Exercise:
Reproduce each of the following entries verbatim, line for line.

Provided entries:
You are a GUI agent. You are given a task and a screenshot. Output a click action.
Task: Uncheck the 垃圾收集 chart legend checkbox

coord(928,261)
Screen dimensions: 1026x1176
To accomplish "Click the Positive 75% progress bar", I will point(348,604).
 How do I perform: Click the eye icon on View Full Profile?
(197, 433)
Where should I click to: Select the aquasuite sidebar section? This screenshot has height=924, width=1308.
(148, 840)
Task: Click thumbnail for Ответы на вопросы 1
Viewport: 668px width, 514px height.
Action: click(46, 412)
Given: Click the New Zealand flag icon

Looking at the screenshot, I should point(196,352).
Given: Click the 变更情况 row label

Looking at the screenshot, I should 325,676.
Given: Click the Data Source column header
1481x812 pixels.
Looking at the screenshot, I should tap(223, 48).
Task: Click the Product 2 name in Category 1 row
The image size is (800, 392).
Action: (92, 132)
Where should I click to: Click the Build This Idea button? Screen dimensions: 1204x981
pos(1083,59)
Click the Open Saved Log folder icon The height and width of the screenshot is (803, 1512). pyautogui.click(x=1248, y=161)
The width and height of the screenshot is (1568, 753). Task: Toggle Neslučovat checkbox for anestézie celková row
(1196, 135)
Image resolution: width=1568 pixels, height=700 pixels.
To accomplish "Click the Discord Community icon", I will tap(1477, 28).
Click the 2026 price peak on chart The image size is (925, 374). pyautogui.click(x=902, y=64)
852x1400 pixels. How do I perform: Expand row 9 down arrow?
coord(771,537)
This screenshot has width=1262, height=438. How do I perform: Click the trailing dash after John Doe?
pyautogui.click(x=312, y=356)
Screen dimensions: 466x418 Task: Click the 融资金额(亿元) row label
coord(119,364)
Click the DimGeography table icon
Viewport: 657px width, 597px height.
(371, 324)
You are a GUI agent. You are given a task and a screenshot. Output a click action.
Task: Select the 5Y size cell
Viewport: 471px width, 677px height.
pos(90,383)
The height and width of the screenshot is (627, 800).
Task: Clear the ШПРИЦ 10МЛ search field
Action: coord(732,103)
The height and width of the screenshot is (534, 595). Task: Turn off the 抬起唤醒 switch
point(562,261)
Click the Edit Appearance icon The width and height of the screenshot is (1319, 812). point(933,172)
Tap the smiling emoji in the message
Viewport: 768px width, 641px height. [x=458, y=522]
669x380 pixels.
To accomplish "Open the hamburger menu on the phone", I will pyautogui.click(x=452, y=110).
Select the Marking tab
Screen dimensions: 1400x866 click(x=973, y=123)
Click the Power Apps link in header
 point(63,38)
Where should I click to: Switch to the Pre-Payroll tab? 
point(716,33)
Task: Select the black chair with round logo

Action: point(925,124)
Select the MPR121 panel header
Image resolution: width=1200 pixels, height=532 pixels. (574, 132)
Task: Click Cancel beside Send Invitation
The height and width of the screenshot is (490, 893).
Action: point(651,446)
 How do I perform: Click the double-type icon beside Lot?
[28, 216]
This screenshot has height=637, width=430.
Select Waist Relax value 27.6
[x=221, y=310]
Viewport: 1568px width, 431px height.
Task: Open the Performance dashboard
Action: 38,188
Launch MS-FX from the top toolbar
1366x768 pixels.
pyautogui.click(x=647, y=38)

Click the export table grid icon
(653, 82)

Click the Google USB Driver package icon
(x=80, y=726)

Task solution:
You are a GUI agent. You are given a task and a screenshot. Output a click action.
Task: Uncheck the 垃圾收集 chart legend checkbox

coord(928,261)
Screen dimensions: 1026x1176
To accomplish "Click the Positive 75% progress bar", I will point(348,604).
 How do I perform: Click the eye icon on View Full Profile?
(197, 433)
Where should I click to: Select the aquasuite sidebar section? This screenshot has height=924, width=1308.
(148, 840)
Task: Click thumbnail for Ответы на вопросы 1
Viewport: 668px width, 514px height.
Action: click(46, 412)
Given: Click the New Zealand flag icon

Looking at the screenshot, I should point(196,352).
Given: Click the 变更情况 row label

Looking at the screenshot, I should 325,676.
Given: Click the Data Source column header
1481x812 pixels.
Looking at the screenshot, I should tap(223, 48).
Task: Click the Product 2 name in Category 1 row
The image size is (800, 392).
Action: (92, 132)
Where should I click to: Click the Build This Idea button? Screen dimensions: 1204x981
pos(1083,59)
Click the Open Saved Log folder icon The height and width of the screenshot is (803, 1512). pyautogui.click(x=1248, y=161)
The width and height of the screenshot is (1568, 753). Task: Toggle Neslučovat checkbox for anestézie celková row
(1196, 135)
Image resolution: width=1568 pixels, height=700 pixels.
To accomplish "Click the Discord Community icon", I will tap(1477, 28).
Click the 2026 price peak on chart The image size is (925, 374). pyautogui.click(x=902, y=64)
852x1400 pixels. How do I perform: Expand row 9 down arrow?
coord(771,537)
This screenshot has width=1262, height=438. How do I perform: Click the trailing dash after John Doe?
pyautogui.click(x=312, y=356)
Screen dimensions: 466x418 Task: Click the 融资金额(亿元) row label
coord(119,364)
Click the DimGeography table icon
Viewport: 657px width, 597px height.
(371, 324)
You are a GUI agent. You are given a task and a screenshot. Output a click action.
Task: Select the 5Y size cell
Viewport: 471px width, 677px height.
pos(90,383)
The height and width of the screenshot is (627, 800).
Task: Clear the ШПРИЦ 10МЛ search field
Action: coord(732,103)
The height and width of the screenshot is (534, 595). Task: Turn off the 抬起唤醒 switch
point(562,261)
Click the Edit Appearance icon The width and height of the screenshot is (1319, 812). point(933,172)
Tap the smiling emoji in the message
Viewport: 768px width, 641px height. [x=458, y=522]
669x380 pixels.
To accomplish "Open the hamburger menu on the phone", I will pyautogui.click(x=452, y=110).
Select the Marking tab
Screen dimensions: 1400x866 click(x=973, y=123)
Click the Power Apps link in header
 point(63,38)
Where should I click to: Switch to the Pre-Payroll tab? 
point(716,33)
Task: Select the black chair with round logo

Action: point(925,124)
Select the MPR121 panel header
Image resolution: width=1200 pixels, height=532 pixels. (574, 132)
Task: Click Cancel beside Send Invitation
The height and width of the screenshot is (490, 893).
Action: point(651,446)
 How do I perform: Click the double-type icon beside Lot?
[28, 216]
This screenshot has height=637, width=430.
Select Waist Relax value 27.6
[x=221, y=310]
Viewport: 1568px width, 431px height.
Task: Open the Performance dashboard
Action: 38,188
Launch MS-FX from the top toolbar
1366x768 pixels.
pyautogui.click(x=647, y=38)

Click the export table grid icon
(653, 82)

Click the Google USB Driver package icon
(x=80, y=726)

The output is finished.